• PROBLEM TO WORK ON:
Write out, word for word, every line in the data below from the one containing "The height and width of the screenshot is (404, 700)." to the one containing "Screen dimensions: 600x1267", both of them included.

Segment Start: INFORMATION GIVEN

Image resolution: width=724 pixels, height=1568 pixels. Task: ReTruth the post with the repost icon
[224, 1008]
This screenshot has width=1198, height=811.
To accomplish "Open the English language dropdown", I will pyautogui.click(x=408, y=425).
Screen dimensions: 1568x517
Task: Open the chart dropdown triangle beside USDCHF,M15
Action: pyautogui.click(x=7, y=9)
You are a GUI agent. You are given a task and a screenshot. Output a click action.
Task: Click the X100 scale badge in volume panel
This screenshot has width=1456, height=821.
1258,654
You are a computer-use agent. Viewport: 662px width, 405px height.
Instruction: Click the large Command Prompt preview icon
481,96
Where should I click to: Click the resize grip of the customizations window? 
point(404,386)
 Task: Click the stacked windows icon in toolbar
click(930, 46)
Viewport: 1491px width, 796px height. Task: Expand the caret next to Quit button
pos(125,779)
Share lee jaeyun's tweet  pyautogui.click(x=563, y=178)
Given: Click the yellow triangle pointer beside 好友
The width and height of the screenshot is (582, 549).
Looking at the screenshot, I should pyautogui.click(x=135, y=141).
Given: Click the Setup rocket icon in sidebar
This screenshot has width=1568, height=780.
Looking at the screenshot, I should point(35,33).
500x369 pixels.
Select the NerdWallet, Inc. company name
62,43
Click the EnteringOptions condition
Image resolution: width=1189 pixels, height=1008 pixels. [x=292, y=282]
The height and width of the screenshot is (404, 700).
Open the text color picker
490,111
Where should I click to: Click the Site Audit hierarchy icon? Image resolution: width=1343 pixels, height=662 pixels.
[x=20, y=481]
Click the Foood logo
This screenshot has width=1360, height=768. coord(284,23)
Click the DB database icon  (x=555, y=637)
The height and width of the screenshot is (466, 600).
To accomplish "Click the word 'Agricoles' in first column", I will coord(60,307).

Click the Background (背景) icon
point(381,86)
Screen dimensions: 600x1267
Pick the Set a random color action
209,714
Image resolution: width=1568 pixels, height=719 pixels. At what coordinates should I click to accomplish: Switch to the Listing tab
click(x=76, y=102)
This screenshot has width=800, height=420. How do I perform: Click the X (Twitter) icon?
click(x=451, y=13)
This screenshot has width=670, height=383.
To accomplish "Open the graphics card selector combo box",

Segment End: INFORMATION GIVEN

• SOLUTION FOR THIS TASK:
The height and width of the screenshot is (404, 700).
Open the text color picker
490,111
Where should I click to: Click the Site Audit hierarchy icon? Image resolution: width=1343 pixels, height=662 pixels.
[x=20, y=481]
Click the Foood logo
This screenshot has width=1360, height=768. coord(284,23)
Click the DB database icon  (x=555, y=637)
The height and width of the screenshot is (466, 600).
To accomplish "Click the word 'Agricoles' in first column", I will coord(60,307).

Click the Background (背景) icon
point(381,86)
Screen dimensions: 600x1267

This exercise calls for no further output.